I had an embarrassing moment when I was a student. My backpack was taken by a girlfriend for a trip. She gave me the backpack when she came back.
You have to sweat a lot because your backpack stinks. The smells like onions. I don't know what to say.
I stood there with no one around to hear me. I don't know how I answered. I thought to myself, "I don't eat onions very often." Do my sweat smells bad?
It was 25 years ago that I discovered that my stinky sweat was a sign of something good on my skin and that it protects me from dangerous infections such as MRSA.
To figure out what I'm talking about, we need to take a closer look at what makes body odor. The sweat isn't the thing.
"No, I don't think you smell by yourself," says Thomas. It doesn't have the stinky, odorous molecule.
Humans have a specific bouquet of smells. He says that sweat is odorless after it leaves your skin.
He said that most sweat is salty water. It's the sweat that's on your body and it cools you down when you're hot.
He says that they're not interested in that. We are interested in the type of sweat that is produced in our genitals.

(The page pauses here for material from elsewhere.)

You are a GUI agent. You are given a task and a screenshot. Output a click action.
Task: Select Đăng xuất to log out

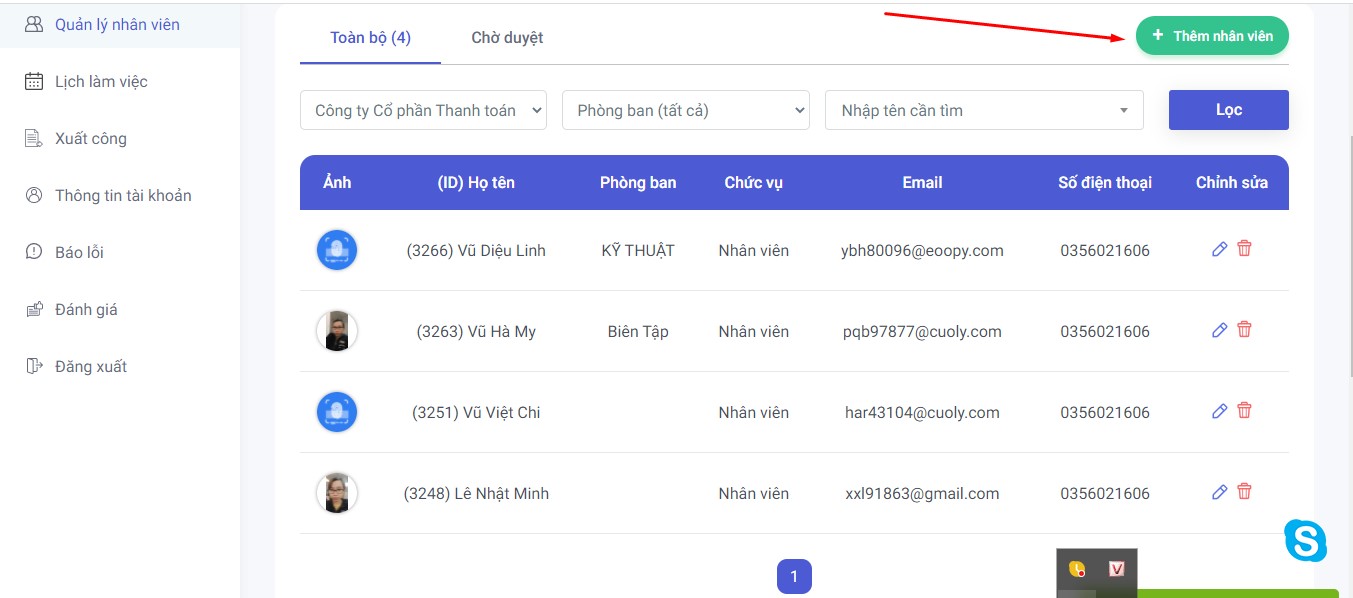90,367
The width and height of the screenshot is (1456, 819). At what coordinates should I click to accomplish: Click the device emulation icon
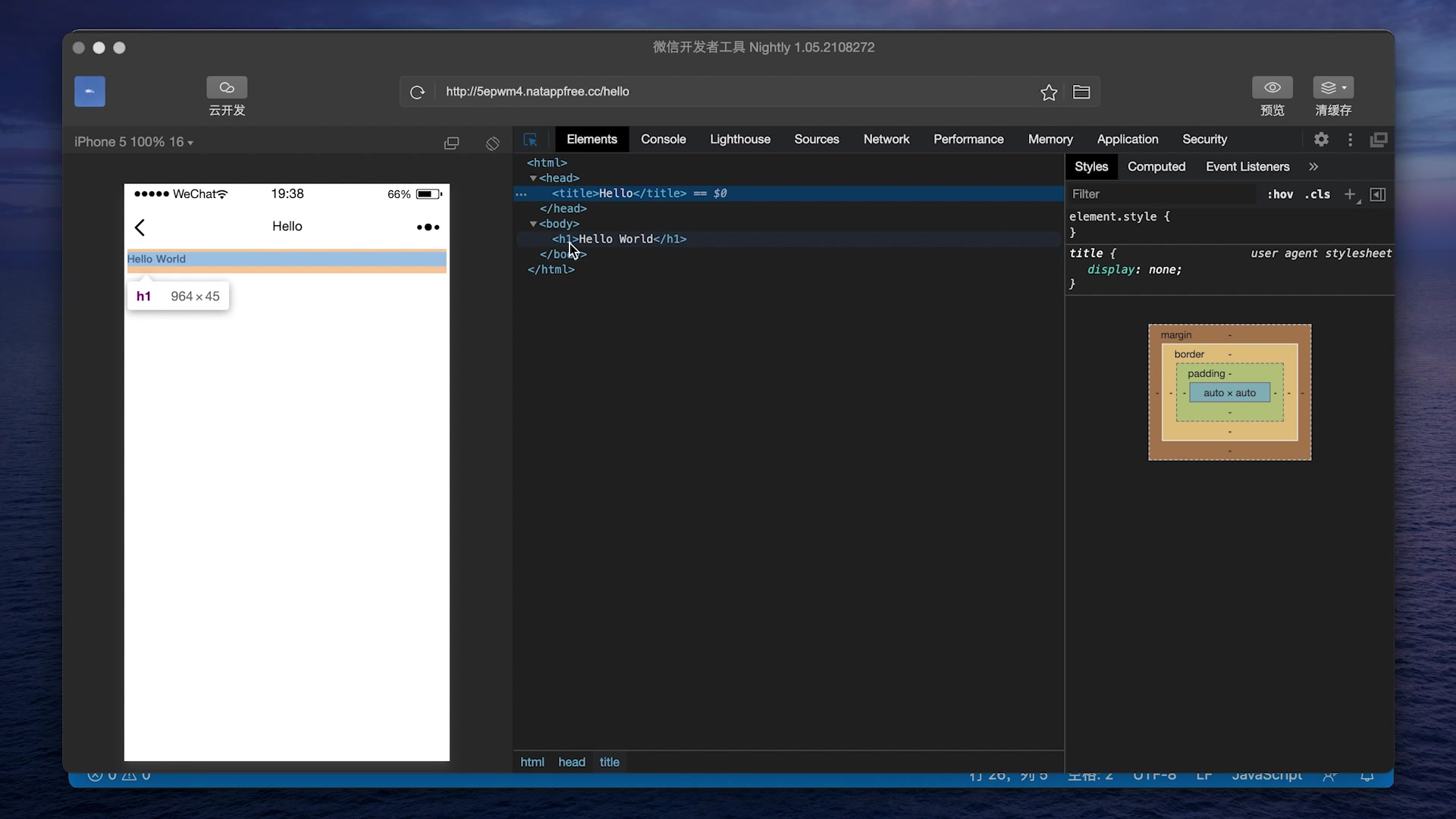coord(453,142)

This other type of sweat contains a lot of compounds, including oils and fats.
Humans have two different types of sweat. Thomas says that it probably has to do with the odors that it emits.
This type of sweat is not smelly. Tiny creatures take that sweat and make it stinky.
I am talking about the organisms on your skin.
The human skin has over 200 different types ofbacteria on it. Each person has their own strain of thesebacteria. The skin has so many different things in it.
Thesebacteria are thirsty. Some of them like to eat the molecule in our sweat. Some of the compounds they spit out are aromatic. The American Society for Microbiology claims that they can smell like goats.
Some of the molecule are stinky.
"We've had people describe it as kind of an onion smell or a cheese smell," he says. The compounds do smell bad.
Back in college, when my backpack smelled a bit stinky, it wasn't my sweat that was to blame, but a small bug called Staphylococcus hominins.
It might make you want to take a shower. Wait! There is something you need to know before you use the soap. I didn't know that thesebacteria and their relatives do a great job for you and your skin. You have to have thesebacteria.
Richard Gallo is a professor at the University of California, San Diego.
Over the past five years, Gallo, Nakatsuji and their colleagues have published a number of studies showing how S. hominins protects our skin from a number of infections.
The team has developed a cream that can be used as a treatment for the skin condition.
Gallo says that S. hominins make a type of antibiotic that targets the MRSAbacteria. punching holes in the cell is what it does to kill thebacteria.
Gallo says that the other parts of your skin can also produce antimicrobial agents. It was 20 years ago that he and his colleagues discovered that your body makes antimicrobial molecule inside of your sweat.
Gallo says sweat is similar to an antibiotic juice. The antibiotics increase in concentration when the water goes away. It leaves a thin layer on your skin. Our skin tries to fight the badbacteria.
Take a moment to thank your sweat and thebacteria that eat it for keeping your skin healthy and safe, the next time you're hot, sticky and stinky.
Even if you use antibacterial soap, the protective creatures will still be there to help you.
He says that you get rid of the material on the surface of your skin by washing it. detergents and antibiotics can't get to the deep inside of your skin's pores. Within 10 minutes after washing, your skin's surface is colonized with the same type ofbacteria.
He says that your skin is smarter than you. You don't know what it needs better.